-- Provided records follows --
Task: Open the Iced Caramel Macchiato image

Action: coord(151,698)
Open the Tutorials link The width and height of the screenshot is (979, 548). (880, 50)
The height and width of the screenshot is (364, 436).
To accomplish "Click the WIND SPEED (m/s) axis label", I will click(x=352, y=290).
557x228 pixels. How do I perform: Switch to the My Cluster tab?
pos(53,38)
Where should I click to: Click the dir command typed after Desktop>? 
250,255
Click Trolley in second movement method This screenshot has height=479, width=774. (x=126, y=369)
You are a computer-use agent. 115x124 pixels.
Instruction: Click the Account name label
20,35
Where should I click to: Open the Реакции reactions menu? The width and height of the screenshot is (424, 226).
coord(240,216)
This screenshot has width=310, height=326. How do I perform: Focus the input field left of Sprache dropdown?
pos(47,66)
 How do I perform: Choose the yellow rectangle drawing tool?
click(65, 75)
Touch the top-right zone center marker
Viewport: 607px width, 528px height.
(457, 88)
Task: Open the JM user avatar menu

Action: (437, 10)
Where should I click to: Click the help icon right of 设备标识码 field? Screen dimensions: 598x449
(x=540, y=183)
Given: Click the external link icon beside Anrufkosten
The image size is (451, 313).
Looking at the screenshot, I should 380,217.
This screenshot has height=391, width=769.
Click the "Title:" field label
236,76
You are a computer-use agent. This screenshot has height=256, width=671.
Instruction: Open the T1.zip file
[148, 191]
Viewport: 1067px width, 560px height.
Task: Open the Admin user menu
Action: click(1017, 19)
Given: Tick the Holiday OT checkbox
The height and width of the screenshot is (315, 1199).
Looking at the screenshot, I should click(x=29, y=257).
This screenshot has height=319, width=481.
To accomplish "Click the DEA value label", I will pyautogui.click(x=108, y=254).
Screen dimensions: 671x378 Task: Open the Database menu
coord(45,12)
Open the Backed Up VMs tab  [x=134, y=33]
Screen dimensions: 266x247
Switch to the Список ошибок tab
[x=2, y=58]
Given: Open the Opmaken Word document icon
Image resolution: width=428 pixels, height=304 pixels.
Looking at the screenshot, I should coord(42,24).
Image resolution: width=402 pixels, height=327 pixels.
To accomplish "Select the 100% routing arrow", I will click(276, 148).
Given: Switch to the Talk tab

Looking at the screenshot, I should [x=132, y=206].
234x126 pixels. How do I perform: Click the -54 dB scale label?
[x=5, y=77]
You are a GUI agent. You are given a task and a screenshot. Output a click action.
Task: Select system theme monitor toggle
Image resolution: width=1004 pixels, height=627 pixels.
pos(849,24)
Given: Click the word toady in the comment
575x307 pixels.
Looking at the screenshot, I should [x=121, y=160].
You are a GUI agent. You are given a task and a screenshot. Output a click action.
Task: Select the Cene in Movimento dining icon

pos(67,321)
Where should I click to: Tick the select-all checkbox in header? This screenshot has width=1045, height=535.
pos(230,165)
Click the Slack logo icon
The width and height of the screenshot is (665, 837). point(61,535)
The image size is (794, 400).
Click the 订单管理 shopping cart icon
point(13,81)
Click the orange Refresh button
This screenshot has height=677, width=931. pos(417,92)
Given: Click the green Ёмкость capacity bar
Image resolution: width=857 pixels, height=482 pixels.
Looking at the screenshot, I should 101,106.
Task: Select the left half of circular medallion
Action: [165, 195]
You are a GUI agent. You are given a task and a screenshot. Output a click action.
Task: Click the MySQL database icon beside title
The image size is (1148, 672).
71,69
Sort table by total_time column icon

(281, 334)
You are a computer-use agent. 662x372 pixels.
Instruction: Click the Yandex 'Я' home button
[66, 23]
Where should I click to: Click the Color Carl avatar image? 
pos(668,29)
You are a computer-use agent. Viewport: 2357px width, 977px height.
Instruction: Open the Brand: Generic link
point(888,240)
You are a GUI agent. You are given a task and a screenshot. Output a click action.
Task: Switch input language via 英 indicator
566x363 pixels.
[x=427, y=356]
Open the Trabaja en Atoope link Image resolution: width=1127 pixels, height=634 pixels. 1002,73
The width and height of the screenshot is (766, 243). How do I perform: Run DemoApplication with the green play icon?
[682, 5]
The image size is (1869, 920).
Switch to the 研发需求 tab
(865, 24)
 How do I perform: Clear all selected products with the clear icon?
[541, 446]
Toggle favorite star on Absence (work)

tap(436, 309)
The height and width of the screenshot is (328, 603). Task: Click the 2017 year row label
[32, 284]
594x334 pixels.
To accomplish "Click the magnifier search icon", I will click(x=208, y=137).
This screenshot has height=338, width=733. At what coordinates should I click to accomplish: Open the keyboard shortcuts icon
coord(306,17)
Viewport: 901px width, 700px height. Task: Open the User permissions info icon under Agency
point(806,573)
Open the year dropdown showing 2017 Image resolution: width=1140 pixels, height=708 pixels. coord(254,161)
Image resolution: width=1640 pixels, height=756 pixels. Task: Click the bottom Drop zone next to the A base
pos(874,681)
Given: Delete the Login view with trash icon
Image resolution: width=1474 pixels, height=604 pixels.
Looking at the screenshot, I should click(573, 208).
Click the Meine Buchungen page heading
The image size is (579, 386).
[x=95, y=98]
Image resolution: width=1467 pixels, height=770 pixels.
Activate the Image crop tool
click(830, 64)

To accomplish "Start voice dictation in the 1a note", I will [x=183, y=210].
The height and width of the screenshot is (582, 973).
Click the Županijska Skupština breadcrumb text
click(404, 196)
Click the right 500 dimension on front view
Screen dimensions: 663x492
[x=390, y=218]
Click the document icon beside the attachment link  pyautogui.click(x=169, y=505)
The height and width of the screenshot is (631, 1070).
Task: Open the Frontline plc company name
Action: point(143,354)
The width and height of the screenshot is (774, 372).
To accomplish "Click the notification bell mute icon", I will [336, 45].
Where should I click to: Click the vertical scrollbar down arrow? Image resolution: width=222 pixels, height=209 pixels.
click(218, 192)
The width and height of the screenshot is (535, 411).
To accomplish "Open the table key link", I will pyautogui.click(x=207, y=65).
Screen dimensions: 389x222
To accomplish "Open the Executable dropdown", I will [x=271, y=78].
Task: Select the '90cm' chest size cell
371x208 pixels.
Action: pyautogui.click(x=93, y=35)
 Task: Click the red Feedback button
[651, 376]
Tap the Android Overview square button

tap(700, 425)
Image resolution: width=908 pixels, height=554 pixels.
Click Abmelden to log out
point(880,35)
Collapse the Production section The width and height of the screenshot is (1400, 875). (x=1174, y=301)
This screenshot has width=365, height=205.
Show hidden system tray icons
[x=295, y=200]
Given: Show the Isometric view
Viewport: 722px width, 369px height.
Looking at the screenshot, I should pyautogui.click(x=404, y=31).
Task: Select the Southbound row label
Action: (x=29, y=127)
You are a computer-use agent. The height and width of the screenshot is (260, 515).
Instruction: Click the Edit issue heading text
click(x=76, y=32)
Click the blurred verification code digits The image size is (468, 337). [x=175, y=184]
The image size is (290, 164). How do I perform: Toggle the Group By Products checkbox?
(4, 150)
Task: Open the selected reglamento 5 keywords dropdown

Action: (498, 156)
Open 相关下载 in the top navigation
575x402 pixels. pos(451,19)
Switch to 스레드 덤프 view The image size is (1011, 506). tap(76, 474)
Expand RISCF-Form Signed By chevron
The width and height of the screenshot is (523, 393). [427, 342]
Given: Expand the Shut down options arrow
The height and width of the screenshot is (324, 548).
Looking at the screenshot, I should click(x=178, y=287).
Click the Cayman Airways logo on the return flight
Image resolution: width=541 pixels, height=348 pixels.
-- Provided records concluded --
• Exercise: Repeat the records above exactly, leaving none out.

• Task result:
Task: Open the Iced Caramel Macchiato image

Action: coord(151,698)
Open the Tutorials link The width and height of the screenshot is (979, 548). (880, 50)
The height and width of the screenshot is (364, 436).
To accomplish "Click the WIND SPEED (m/s) axis label", I will click(x=352, y=290).
557x228 pixels. How do I perform: Switch to the My Cluster tab?
pos(53,38)
Where should I click to: Click the dir command typed after Desktop>? 
250,255
Click Trolley in second movement method This screenshot has height=479, width=774. (x=126, y=369)
You are a computer-use agent. 115x124 pixels.
Instruction: Click the Account name label
20,35
Where should I click to: Open the Реакции reactions menu? The width and height of the screenshot is (424, 226).
coord(240,216)
This screenshot has width=310, height=326. How do I perform: Focus the input field left of Sprache dropdown?
pos(47,66)
 How do I perform: Choose the yellow rectangle drawing tool?
click(65, 75)
Touch the top-right zone center marker
Viewport: 607px width, 528px height.
(457, 88)
Task: Open the JM user avatar menu

Action: (437, 10)
Where should I click to: Click the help icon right of 设备标识码 field? Screen dimensions: 598x449
(x=540, y=183)
Given: Click the external link icon beside Anrufkosten
The image size is (451, 313).
Looking at the screenshot, I should 380,217.
This screenshot has height=391, width=769.
Click the "Title:" field label
236,76
You are a computer-use agent. This screenshot has height=256, width=671.
Instruction: Open the T1.zip file
[148, 191]
Viewport: 1067px width, 560px height.
Task: Open the Admin user menu
Action: click(1017, 19)
Given: Tick the Holiday OT checkbox
The height and width of the screenshot is (315, 1199).
Looking at the screenshot, I should click(x=29, y=257).
This screenshot has height=319, width=481.
To accomplish "Click the DEA value label", I will pyautogui.click(x=108, y=254).
Screen dimensions: 671x378 Task: Open the Database menu
coord(45,12)
Open the Backed Up VMs tab  [x=134, y=33]
Screen dimensions: 266x247
Switch to the Список ошибок tab
[x=2, y=58]
Given: Open the Opmaken Word document icon
Image resolution: width=428 pixels, height=304 pixels.
Looking at the screenshot, I should coord(42,24).
Image resolution: width=402 pixels, height=327 pixels.
To accomplish "Select the 100% routing arrow", I will click(276, 148).
Given: Switch to the Talk tab

Looking at the screenshot, I should [x=132, y=206].
234x126 pixels. How do I perform: Click the -54 dB scale label?
[x=5, y=77]
You are a GUI agent. You are given a task and a screenshot. Output a click action.
Task: Select system theme monitor toggle
Image resolution: width=1004 pixels, height=627 pixels.
pos(849,24)
Given: Click the word toady in the comment
575x307 pixels.
Looking at the screenshot, I should [x=121, y=160].
You are a GUI agent. You are given a task and a screenshot. Output a click action.
Task: Select the Cene in Movimento dining icon

pos(67,321)
Where should I click to: Tick the select-all checkbox in header? This screenshot has width=1045, height=535.
pos(230,165)
Click the Slack logo icon
The width and height of the screenshot is (665, 837). point(61,535)
The image size is (794, 400).
Click the 订单管理 shopping cart icon
point(13,81)
Click the orange Refresh button
This screenshot has height=677, width=931. pos(417,92)
Given: Click the green Ёмкость capacity bar
Image resolution: width=857 pixels, height=482 pixels.
Looking at the screenshot, I should 101,106.
Task: Select the left half of circular medallion
Action: [165, 195]
You are a GUI agent. You are given a task and a screenshot. Output a click action.
Task: Click the MySQL database icon beside title
The image size is (1148, 672).
71,69
Sort table by total_time column icon

(281, 334)
You are a computer-use agent. 662x372 pixels.
Instruction: Click the Yandex 'Я' home button
[66, 23]
Where should I click to: Click the Color Carl avatar image? 
pos(668,29)
You are a computer-use agent. Viewport: 2357px width, 977px height.
Instruction: Open the Brand: Generic link
point(888,240)
You are a GUI agent. You are given a task and a screenshot. Output a click action.
Task: Switch input language via 英 indicator
566x363 pixels.
[x=427, y=356]
Open the Trabaja en Atoope link Image resolution: width=1127 pixels, height=634 pixels. 1002,73
The width and height of the screenshot is (766, 243). How do I perform: Run DemoApplication with the green play icon?
[682, 5]
The image size is (1869, 920).
Switch to the 研发需求 tab
(865, 24)
 How do I perform: Clear all selected products with the clear icon?
[541, 446]
Toggle favorite star on Absence (work)

tap(436, 309)
The height and width of the screenshot is (328, 603). Task: Click the 2017 year row label
[32, 284]
594x334 pixels.
To accomplish "Click the magnifier search icon", I will click(x=208, y=137).
This screenshot has height=338, width=733. At what coordinates should I click to accomplish: Open the keyboard shortcuts icon
coord(306,17)
Viewport: 901px width, 700px height. Task: Open the User permissions info icon under Agency
point(806,573)
Open the year dropdown showing 2017 Image resolution: width=1140 pixels, height=708 pixels. coord(254,161)
Image resolution: width=1640 pixels, height=756 pixels. Task: Click the bottom Drop zone next to the A base
pos(874,681)
Given: Delete the Login view with trash icon
Image resolution: width=1474 pixels, height=604 pixels.
Looking at the screenshot, I should click(573, 208).
Click the Meine Buchungen page heading
The image size is (579, 386).
[x=95, y=98]
Image resolution: width=1467 pixels, height=770 pixels.
Activate the Image crop tool
click(830, 64)

To accomplish "Start voice dictation in the 1a note", I will [x=183, y=210].
The height and width of the screenshot is (582, 973).
Click the Županijska Skupština breadcrumb text
click(404, 196)
Click the right 500 dimension on front view
Screen dimensions: 663x492
[x=390, y=218]
Click the document icon beside the attachment link  pyautogui.click(x=169, y=505)
The height and width of the screenshot is (631, 1070).
Task: Open the Frontline plc company name
Action: point(143,354)
The width and height of the screenshot is (774, 372).
To accomplish "Click the notification bell mute icon", I will [336, 45].
Where should I click to: Click the vertical scrollbar down arrow? Image resolution: width=222 pixels, height=209 pixels.
click(218, 192)
The width and height of the screenshot is (535, 411).
To accomplish "Open the table key link", I will pyautogui.click(x=207, y=65).
Screen dimensions: 389x222
To accomplish "Open the Executable dropdown", I will [x=271, y=78].
Task: Select the '90cm' chest size cell
371x208 pixels.
Action: pyautogui.click(x=93, y=35)
 Task: Click the red Feedback button
[651, 376]
Tap the Android Overview square button

tap(700, 425)
Image resolution: width=908 pixels, height=554 pixels.
Click Abmelden to log out
point(880,35)
Collapse the Production section The width and height of the screenshot is (1400, 875). (x=1174, y=301)
This screenshot has width=365, height=205.
Show hidden system tray icons
[x=295, y=200]
Given: Show the Isometric view
Viewport: 722px width, 369px height.
Looking at the screenshot, I should pyautogui.click(x=404, y=31).
Task: Select the Southbound row label
Action: (x=29, y=127)
You are a computer-use agent. The height and width of the screenshot is (260, 515).
Instruction: Click the Edit issue heading text
click(x=76, y=32)
Click the blurred verification code digits The image size is (468, 337). [x=175, y=184]
The image size is (290, 164). How do I perform: Toggle the Group By Products checkbox?
(4, 150)
Task: Open the selected reglamento 5 keywords dropdown

Action: (498, 156)
Open 相关下载 in the top navigation
575x402 pixels. pos(451,19)
Switch to 스레드 덤프 view The image size is (1011, 506). tap(76, 474)
Expand RISCF-Form Signed By chevron
The width and height of the screenshot is (523, 393). [427, 342]
Given: Expand the Shut down options arrow
The height and width of the screenshot is (324, 548).
Looking at the screenshot, I should click(x=178, y=287).
Click the Cayman Airways logo on the return flight
Image resolution: width=541 pixels, height=348 pixels.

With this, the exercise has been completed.